Il comunicato stampa emesso questa mattina da SNAM fornisce un quadro ottimistico sullo stato dei depositi di gas naturale italiani. Grazie all’andamento climatico favorevole e ai programmi di risparmio adottati da imprese e privati cittadini, i consumi di gas in Italia sono crollati nel corso dell’ultimo trimestre 2022 (-24,9 % rispetto allo stesso periodo del 2021). A meno di eventi imprevisti, l’Italia potrebbe arrivare alla prossima primavera conservando intatta una parte significativa delle sue riserve di gas naturale e questo avrà un impatto positivo sul ripristino delle scorte in previsione della stagione invernale 2023/24.
Minori consumi significano anche prezzi meno soggetti alle spinte speculative. La discesa del prezzo del gas che stiamo osservando in questi giorni è legata senz’altro al calo della domanda che lascia meno spazio a chi tenta di innescare una crescita esponenziale dei prezzi.
Fin qui le buone notizie. Va tuttavia notato che il minore consumo di gas non corrisponde necessariamente ad una riduzione delle emissioni di CO2. Non abbiamo ancora i dati complessivi dell’anno 2022, ma non c’è dubbio che una parte significativa del gas risparmiato sia stata sostituita dall’uso del carbone. In particolare, la grave siccità che ha caratterizzato tutto l’anno 2022 ha portato ad una forte riduzione della produzione di energia idroelettrica e questo ha causato l’incremento dell’utilizzo di carbone per alimentare le vecchie centrali termoelettriche (che si sarebbero dovute chiudere o convertire all’uso del metano). In assenza di dati precisi è impossibile fare i conti, ma – “spannometricamente” parlando – dubito che l’Italia abbia ridotto, nel corso del 2022, le sue emissioni di anidride carbonica.
Paradossalmente il clima autunnale particolarmente mite ha portato con sé anche una forte riduzione delle precipitazioni che ha contribuito ad aggravare il fenomeno della siccità. Le precipitazioni nevose di inizio dicembre hanno salvato le vacanze di fine anno nelle località montane alpine, ma sono ancora largamente insufficienti rispetto al livello che sarebbe necessario per ripristinare le riserve d’acqua. Siamo quindi costretti a sperare in un prosieguo d’inverno particolarmente freddo e nevoso: forse ci costringerà a consumare un po’ più di gas, ma sarà un toccasana per il turismo invernale, l’agricoltura estiva e la produzione di energia idroelettrica durante tutto il 2023.

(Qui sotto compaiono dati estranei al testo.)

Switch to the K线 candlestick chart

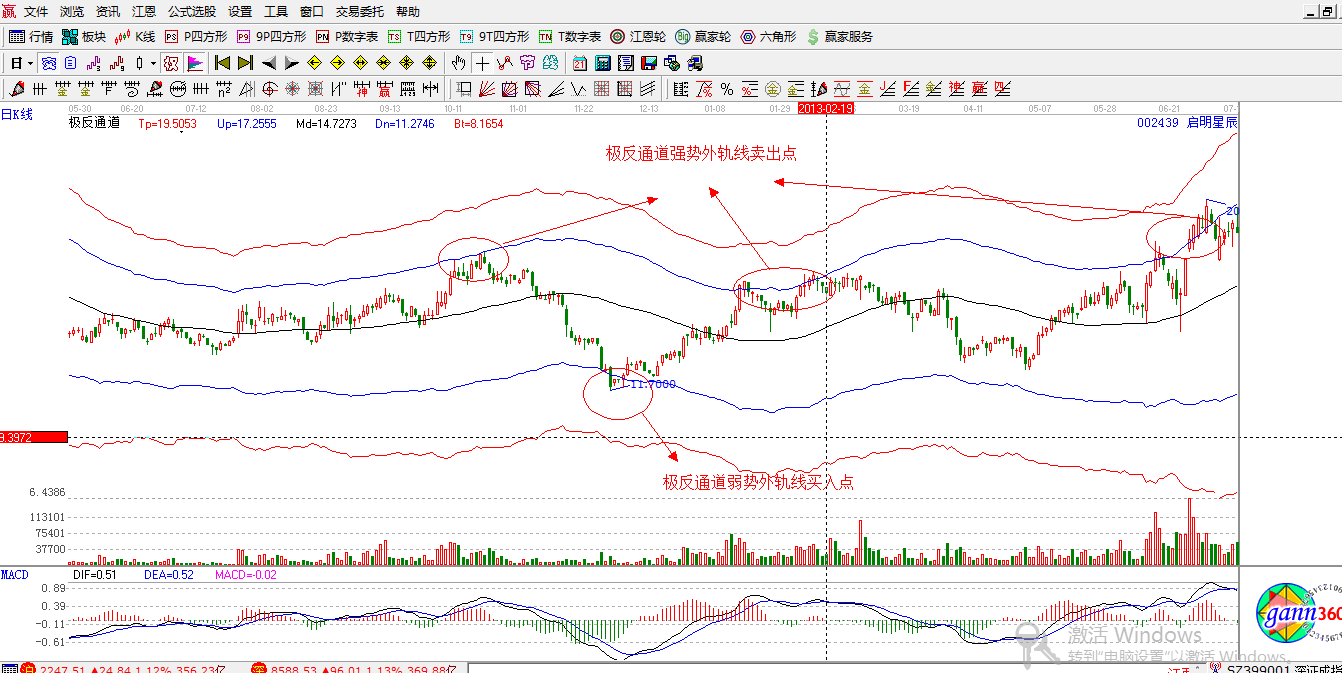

Questo è un bell’esempio di complessità (nel senso di teoria dei sistemi complessi) applicata al mondo reale. L’inverno mite, con precipitazioni scarse, produce benefici a breve termine (riduzione dei consumi di gas), ma produce danni sul medio lungo-periodo. Non è semplice trovare il punto di equilibrio ottimale, ma speriamo davvero che i nostri monti siano ricoperti a breve di tanta neve!